For genomes such as viral genomes and bacterial genomes, alignments are important as you can see events such as recombination. This is where a large chunk of the genome has been inserted into a different place.

Here is a genomic diagram which I have constructed using R package genoplotR, using 13 downloaded sequences of SARS-Cov-2, at the bottom including an isolate of SARS-Cov-1 from China, 2003.

genoplotR_and_tree

Here we see a phylogenetic tree of 13 representative sequences of SARS-CoV-2 from different locations in the world (left), with each of their genomes aligned on top of each other (right), with a scale bar of 5 kilobases, that’s 5,000 base pairs. The bottom sequence is from 2003, China outbreak of SARS-Cov-1, and I was interested in how similar these viruses were. Where there is grey matching in the top genomes, this means that they are very similar (>95% similarity), and as you can see, the bottom genome has 3 main sections of difference. It also seems there are two clear lineages of SARS-CoV-2, and an isolated virus from Minnesota appears to be slightly more divergent than the other SARS-CoV-2 sequences, in the 4th line up from the bottom.

So just from the assemblies we can see that it has a fairly small genome, 30kb, which, for example, is 100 times less than a Salmonella genome (4Mb), or 200,000 times smaller than the human genome (6Gb). Similarly we can assess how different this virus is from that which was epidemic in China in 2003.

This suggests that a section of the first coding sequence, which is a large coding sequence encoding multiple proteins, is quite different in SARS-Cov-2, as with the start of the surface glycoprotein. This is interesting as the surface glycoproteins are usually used for mechanisms such as attachment to the outside of human cells, so we can infer that perhaps these two viruses have different capabilities (phenotypes) in this aspect. Also we can see a protein toward the right end of SARS-Cov-2 that is not present in SARS-Cov-1

We can similarly infer the distance of these different genomes by looking at how many single nucleotide changes (known as SNPs, for Single Nucleotide Polymorphisms) there are, so here is a distance matrix:

distance matrix

The left shows a squashed version of the phylogenetic tree, to put them in an order of relatedness. Here, the darker the colour in each square, the more distantly related the genomes are. So we can see that SARS-Cov-1 is very different to SARS-Cov-2, over 5000 SNPs different, which means that 1/6th of its genome has a different DNA sequence. Again, we see this isolate from Minnesota seems to be slightly more divergent than the other isolates of SARS-CoV-2.

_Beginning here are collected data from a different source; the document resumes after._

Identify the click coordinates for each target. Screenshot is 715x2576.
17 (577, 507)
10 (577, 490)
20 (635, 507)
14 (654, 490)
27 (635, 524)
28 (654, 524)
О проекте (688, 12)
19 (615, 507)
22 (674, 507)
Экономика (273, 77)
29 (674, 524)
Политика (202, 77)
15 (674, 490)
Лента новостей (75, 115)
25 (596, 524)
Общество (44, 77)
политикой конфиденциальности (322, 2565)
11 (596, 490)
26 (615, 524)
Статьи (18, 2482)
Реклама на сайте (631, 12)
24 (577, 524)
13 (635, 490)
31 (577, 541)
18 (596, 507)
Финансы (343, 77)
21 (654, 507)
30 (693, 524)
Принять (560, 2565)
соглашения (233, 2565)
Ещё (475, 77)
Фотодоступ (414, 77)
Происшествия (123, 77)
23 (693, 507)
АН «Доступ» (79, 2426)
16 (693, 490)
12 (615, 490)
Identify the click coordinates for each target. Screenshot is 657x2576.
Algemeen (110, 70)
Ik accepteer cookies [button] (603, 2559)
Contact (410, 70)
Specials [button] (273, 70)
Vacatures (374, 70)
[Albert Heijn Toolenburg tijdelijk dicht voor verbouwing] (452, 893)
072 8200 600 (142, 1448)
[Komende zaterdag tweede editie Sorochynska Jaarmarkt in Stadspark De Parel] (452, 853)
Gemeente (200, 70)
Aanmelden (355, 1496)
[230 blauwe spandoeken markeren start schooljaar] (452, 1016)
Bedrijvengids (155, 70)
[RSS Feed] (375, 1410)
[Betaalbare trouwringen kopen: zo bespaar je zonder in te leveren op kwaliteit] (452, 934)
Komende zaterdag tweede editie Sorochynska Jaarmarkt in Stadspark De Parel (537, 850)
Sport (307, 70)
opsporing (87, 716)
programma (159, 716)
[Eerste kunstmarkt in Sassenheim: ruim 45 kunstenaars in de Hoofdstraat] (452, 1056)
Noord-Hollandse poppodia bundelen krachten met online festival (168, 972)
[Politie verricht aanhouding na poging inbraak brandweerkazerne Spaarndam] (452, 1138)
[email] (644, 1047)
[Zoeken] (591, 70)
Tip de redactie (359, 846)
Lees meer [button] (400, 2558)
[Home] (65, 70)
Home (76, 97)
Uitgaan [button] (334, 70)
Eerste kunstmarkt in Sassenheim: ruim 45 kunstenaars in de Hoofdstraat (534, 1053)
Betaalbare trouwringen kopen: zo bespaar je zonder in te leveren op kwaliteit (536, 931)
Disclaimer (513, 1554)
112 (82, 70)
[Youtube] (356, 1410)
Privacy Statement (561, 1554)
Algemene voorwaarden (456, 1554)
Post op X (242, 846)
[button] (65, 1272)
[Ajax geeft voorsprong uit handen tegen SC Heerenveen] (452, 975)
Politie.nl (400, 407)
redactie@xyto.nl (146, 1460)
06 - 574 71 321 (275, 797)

And these are a fairly simple type of analysis which can show you what changes have occurred in your genome, and how similar they are, giving you hypotheses to work with in future experiments and analyses.

One excellent application of this was understanding the origin of SARS-Cov-2, which is shown in this paper:

https://www.nature.com/articles/s41591-020-0820-9?fbclid=IwAR3QtKR9Z6C5wyVclIetOkzHggkgS_H10Sk-_y8CDoTINs10NXQo4QQEU1Q

in which they have this figure:

recombination_of_SARS_Cov_2

Here they are showing the spike protein, or surface glycoprotein, has likely undergone recombination, which is probably why in my alignment figure previously, this protein had a section different to SARS-Cov-1. It appears that recombination, DNA from different sources combining, has occurred between a bat Coronavirus (RaTG-13), and one isolated from a pangolin. This would make sense when thinking that in China they have ‘wet’ markets where they sell wild animals to be eaten. It also may have occurred in nature, and been transferred to the market. But if these animals are in close proximity, then a recombination event between related RNA viruses is far more likely.

This event has occurred specifically in the receptor binding domain, and the receptor which SARS-Cov-2 uses is an outer layer (epithelial) surface protein called Angiotensin Converting Enzyme 2 (ACE2). So from the sequence data, we can hypotheise that this may have caused an altered ability to bind to this receptor, allowing better attachment, and possibly transmission between humans. So, again, we can infer useful hypotheses from this type of information.

Although this seems like a neat explanation, other papers suggest natural selection and amino acid changes might have been more fundamental to the development of the virus, here is a second SARS-Cov-2 genomics paper:

https://academic.oup.com/nsr/article/doi/10.1093/nsr/nwaa036/5775463

there are similar inferences in their analysis:

phylogeny_and_origin_picture

Here in B and C you can see a protein alignment inferred from sequence data, showing the specific changes in protein sequence which have occurred in SARS-Cov-2 development. The top shows a phylogenetic tree, how related each different virus is, so we can infer its closest relative that has been sequenced is a Coronavirus from a bat, the previously mentioned RaTG13. It also describes that the Coronaviruses from pangolins are closely related and mirrors the above analysis from nature that perhaps a recombination event has occurred in development of SARS-Cov-2.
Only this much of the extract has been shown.